① なぜこの本を選んだのか?
 本書は、経済学者の大竹文雄先生が、中高生を相手に授業をしたときのことをまとめたものです。研究者が、学問の内容を中高生にどのように説明するのかを知りたくて本書を選びました。
② どのような内容か?
 はしがき
 大竹先生は20年ほど前から中学生や高校生を対象に経済学の出張授業を行っています。はしがきでは、その経験を活かした2つのポイントを指摘しています。 第1は、中高生相手の授業において、いくら興味深い話しをしても、生徒の記憶とつながらない話題は「なるほど」と理解されるだけにとどまるということです。
 第2は,生徒の記憶に強烈に残っている記憶を経済学で説明するにあたり、社会のインフラがうまく機能していない事例を取り上げることが有効だということです。

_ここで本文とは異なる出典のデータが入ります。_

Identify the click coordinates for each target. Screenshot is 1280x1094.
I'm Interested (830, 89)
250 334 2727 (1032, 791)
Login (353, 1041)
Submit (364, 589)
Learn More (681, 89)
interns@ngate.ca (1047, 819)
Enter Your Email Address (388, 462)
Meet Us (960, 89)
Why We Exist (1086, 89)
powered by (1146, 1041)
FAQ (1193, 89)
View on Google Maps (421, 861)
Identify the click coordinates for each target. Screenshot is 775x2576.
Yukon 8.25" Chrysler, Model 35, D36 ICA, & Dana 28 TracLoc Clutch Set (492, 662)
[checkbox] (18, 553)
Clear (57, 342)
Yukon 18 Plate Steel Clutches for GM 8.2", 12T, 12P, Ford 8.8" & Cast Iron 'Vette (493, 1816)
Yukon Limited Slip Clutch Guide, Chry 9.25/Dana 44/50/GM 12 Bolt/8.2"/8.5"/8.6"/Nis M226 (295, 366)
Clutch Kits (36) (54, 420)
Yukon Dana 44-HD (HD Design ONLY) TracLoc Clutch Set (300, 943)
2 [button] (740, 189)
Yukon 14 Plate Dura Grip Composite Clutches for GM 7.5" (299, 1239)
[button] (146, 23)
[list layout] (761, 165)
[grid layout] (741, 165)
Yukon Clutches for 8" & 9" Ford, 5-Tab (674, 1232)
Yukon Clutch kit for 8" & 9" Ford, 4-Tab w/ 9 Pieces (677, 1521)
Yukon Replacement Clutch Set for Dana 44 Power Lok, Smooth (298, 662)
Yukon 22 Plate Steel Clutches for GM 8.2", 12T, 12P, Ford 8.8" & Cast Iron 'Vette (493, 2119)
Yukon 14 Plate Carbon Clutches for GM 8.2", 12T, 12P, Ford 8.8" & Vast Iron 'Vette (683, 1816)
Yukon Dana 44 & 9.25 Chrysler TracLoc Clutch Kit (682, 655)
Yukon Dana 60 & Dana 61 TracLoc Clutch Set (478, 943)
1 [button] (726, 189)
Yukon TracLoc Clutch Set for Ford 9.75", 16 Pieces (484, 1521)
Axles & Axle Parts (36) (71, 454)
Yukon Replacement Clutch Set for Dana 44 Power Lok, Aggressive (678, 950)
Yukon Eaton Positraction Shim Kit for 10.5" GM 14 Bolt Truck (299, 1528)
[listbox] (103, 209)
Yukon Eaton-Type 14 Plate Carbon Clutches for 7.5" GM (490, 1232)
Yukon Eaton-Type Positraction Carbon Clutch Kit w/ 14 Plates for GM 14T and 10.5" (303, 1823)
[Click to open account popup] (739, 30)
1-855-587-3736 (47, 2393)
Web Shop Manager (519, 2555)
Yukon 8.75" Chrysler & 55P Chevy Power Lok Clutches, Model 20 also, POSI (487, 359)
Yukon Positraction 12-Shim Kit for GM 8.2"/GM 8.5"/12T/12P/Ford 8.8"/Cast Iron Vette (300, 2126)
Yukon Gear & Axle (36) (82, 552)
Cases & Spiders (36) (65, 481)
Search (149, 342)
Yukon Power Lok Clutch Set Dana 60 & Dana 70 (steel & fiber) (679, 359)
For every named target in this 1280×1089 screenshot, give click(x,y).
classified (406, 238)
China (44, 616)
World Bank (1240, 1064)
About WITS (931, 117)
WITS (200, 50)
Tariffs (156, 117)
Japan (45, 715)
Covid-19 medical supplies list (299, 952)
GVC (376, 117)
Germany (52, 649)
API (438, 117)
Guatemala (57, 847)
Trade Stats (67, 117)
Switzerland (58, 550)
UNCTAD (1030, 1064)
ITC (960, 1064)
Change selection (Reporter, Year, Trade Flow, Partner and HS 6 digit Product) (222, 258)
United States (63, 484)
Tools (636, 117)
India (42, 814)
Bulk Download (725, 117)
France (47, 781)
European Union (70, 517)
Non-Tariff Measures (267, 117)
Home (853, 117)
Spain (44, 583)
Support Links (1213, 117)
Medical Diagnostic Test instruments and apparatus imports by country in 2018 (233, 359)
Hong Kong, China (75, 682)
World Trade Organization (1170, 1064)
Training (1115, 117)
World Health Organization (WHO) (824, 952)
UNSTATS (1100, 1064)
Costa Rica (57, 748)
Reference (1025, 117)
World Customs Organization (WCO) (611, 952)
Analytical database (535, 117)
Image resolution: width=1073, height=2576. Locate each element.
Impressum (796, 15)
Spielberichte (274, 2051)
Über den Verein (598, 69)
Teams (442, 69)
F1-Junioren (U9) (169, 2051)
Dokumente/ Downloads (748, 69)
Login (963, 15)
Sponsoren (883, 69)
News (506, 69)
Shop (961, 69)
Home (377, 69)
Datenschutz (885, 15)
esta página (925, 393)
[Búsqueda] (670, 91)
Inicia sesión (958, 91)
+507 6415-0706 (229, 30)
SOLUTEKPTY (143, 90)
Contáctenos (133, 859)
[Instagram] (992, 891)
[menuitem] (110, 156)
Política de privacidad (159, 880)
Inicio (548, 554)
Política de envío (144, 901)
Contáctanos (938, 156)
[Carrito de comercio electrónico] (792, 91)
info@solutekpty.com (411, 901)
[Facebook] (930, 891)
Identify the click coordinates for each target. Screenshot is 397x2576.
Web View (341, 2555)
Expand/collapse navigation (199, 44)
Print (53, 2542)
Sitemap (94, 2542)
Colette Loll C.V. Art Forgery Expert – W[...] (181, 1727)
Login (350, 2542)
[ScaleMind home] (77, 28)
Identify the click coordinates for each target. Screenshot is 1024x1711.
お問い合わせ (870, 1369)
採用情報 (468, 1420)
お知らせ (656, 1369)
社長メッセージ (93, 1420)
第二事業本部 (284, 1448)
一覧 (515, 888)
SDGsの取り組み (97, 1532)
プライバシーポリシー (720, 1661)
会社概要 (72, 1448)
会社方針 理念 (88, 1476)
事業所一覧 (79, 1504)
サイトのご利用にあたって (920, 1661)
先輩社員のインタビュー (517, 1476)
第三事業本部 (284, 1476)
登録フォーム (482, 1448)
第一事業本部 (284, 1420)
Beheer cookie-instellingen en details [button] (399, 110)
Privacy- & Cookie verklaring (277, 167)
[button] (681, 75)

 第1章は「感染症で学ぶ行動経済学」です。本章のメッセージは次の5点です。
 第1は『国富論』が本当に伝えたかったことは何かということです。
 第2は「見えざる手」を機能させるために政府にはどのようなことができるのかについて書かれています。
 第3は「見えざる手」を機能させるために、どのようなメッセージが有効かということが書かれています。
 第4に、マスクやトイレットペーパーの事例をもとに、身近な問題を経済学の視点から説明しています。「情報」をどう伝えるのかがポイントだと読みとりました。
 第5は経済学の役割についてです。第1章では「経済学の役割・出番」という表現が3回登場します。いったい経済学はどのような学問なのかを表現を変えて私たちに伝えています。
 
 第2章は「落語で学ぶ行動経済学」です。
 この章の第一文は「行動経済学の基礎について解説」するとありました。
 内容は次の3点で構成されています。
 第1は「埋没費用」です。どうして行動経済学の基礎を説明するにあたり“サンクコスト”をはじめに取り上げたのでしょうか。本書の中に「迷ったら変化を選ぶ」ということが書いてありました。人が迷うとはどういうことなのでしょうか。大竹先生は、この迷いに関するエピソードを挙げやすいものとして「埋没費用」が適切だと判断したのではないかと推測しました。
 第2は「参照点」です。どうして人間は迷うのでしょうか。その仕組みを「参照点」というコトバで分かりやすく説明しています。
 第3は「メッセージの伝え方」です。人間は,これまで自分が取ってきた行動を取り続けようとする傾向があるそうです。そこでメッセージの伝え方を変えることによって人の考え方を変えることができるということが書かれています。
 
 第3章は「ラグビー日本代表で学ぶ日本経済」です。
 前章の行動経済学の次がどうしてラグビーなのでしょうか。
 本章は大きく2つの題材を取り上げています。
 第1は外国人労働者についてです。
 外国人労働者が増えると,私たちの仕事にどのような影響が出るのかをラグビー日本代表メンバーを例に説明しています。説明に用いる概念は行動経済学で重要な考え方である「代替」と「補完」です。
 第2は生成AIです。
 どのようなところにAIを導入することが有効なのか。AIの登場に負けないために、人間が身につけるべき能力はどのようなものかについて書かれています。
 
 第4章は「風しん抗体検査で学ぶ行動経済学」です。
 最終章で,なぜ風しんについて考えるのでしょうか。大竹先生は,最終章で高校生と行動経済学を使って政策選択について議論したかったのではないかと推測しました。ポイントは2点です。
 第1はナッジは3つに分類することができ、重要なことが2つあるということです。
 第2はどのようなところに力点を置いたナッジが有効かを示しているところです。

③ どこが役に立つのか?
 本書の49ページで「行動経済学とは、心理学や社会学の成果を経済学に組み入れて、より現実の人間像に近づける試みを行う経済学の一分野」という定義が示されていました。
 経済的分野の授業を創ろうとしている教師にとって「現実の人間像」をどのように教材に組み込むことができるのか。本書を読むことで、その手がかりをつかむことができます。

④ 感 想
 アダム・スミスの顔は、経済的分野の学習をするときによく教科書に登場します。本書も第1章にスミスの顔が出てきます。紹介者は大竹先生が、どうしてスミスを最初に登場させたのかという問いを持ちながら読み進めていきました。
 なかなか答えには出会えませんでしたが、「あとがき」にその手がかりを見つけました。大竹先生は「高校の教科書の記述に違和感を持ったことがきっかけ」(p.233)でスミスを冒頭で取り上げたと書いてありました。
 経済学者が高校の教科書記述のどこに違和感を持ったのかという視点で再読すると、教材づくりの視点がより深まるのではないかと感じました。